4.2. Evaluation Indicators

In order to quantitatively describe the effectiveness of the model, precision, recall and F₁ values are used to evaluate the sentiment classification performance. Precision refers to the ratio of the number of correctly classified samples in a category to the total number of samples in that category; recall refers to the ratio of the number of correctly classified samples in a category to the number of samples that actually belong to that category; and F₁ value is the weighted average value of precision and recall, which is a comprehensive index to judge the performance of the classifier. The precision rate, recall rate and F₁ value are calculated as follows:

P = \frac{T P}{T P + F P}

(9)

R = \frac{T P}{T P + F N}

(10)

F_{1} = \frac{2 \times P \times R}{P + R}

(11)

where TP, FP, FN and TN are defined in Table 6.

Based on the above indicators, an accuracy indicator is proposed to represent the classification performance of the model.
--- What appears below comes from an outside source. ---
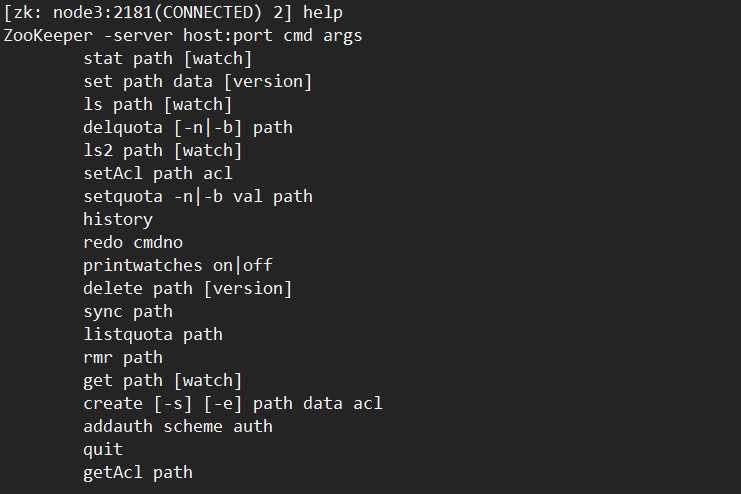
Task: Click the 'listquota path' line
Action: click(153, 334)
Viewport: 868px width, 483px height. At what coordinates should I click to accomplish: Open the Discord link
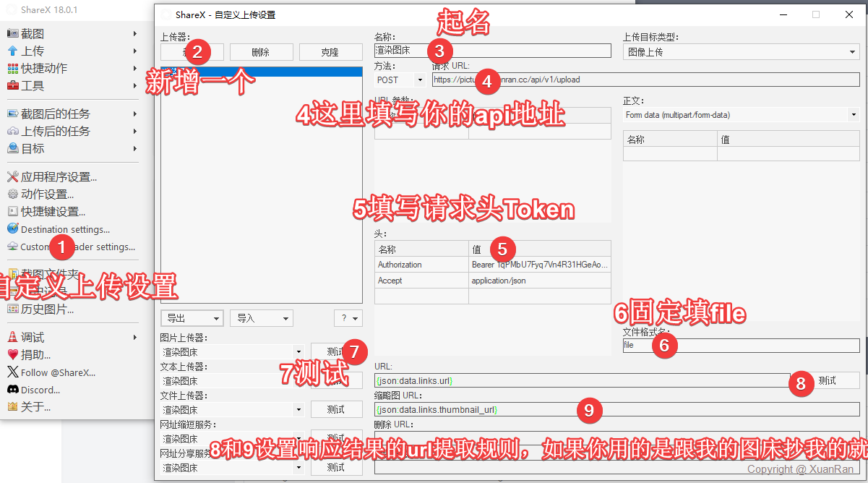click(x=40, y=390)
Accuracy = \frac{T P + T N}{T P + F N + T N + F P}

(12)

4.3. Implementation Details

The hardware platform and software platform used in the experiment are listed in Table 7. In the experiment, the pretraining word vector database (CA8 Chinese word vector corpus) is first loaded and read using the Gensim library [26], the Word2Vec skip-gram model is pretrained using these data with negative sampling (sample size of 20), and the hierarchical Softmax technique is applied. With respect to training, the initial learning rate is set to 0.01, the size of the sliding window is 5 and the lowest word frequency is determined as 3. Then, the Bakeoff 2005 corpus is used as the Chinese word segmentation training dataset [28], and simplified Chinese corpora, including Peking University (PKU) and Microsoft Research Associates (MSRA) datasets, are ultimately selected. In this paper, the 4-g annotation method is used for word segmentation, whereas the training corpus does not provide the required labels (corpus is segmented only by spaces). Therefore, the corpus data are manually labelled before training, and each Chinese word in each sentence is labelled as either B, M, E or S. Considering that there is no concept of a word before Chinese word segmentation, the pretreated data are sent to the Word2Vec model character by character to generate character vectors. Based on these vectors, the Chinese word segmentation model provides appropriate segmentation results, and segmented words are again sent to the Word2Vec model to produce corresponding word vectors. The deep learning model takes the word vectors as input for the final sentiment classification. The implementation procedure is shown in Figure 5.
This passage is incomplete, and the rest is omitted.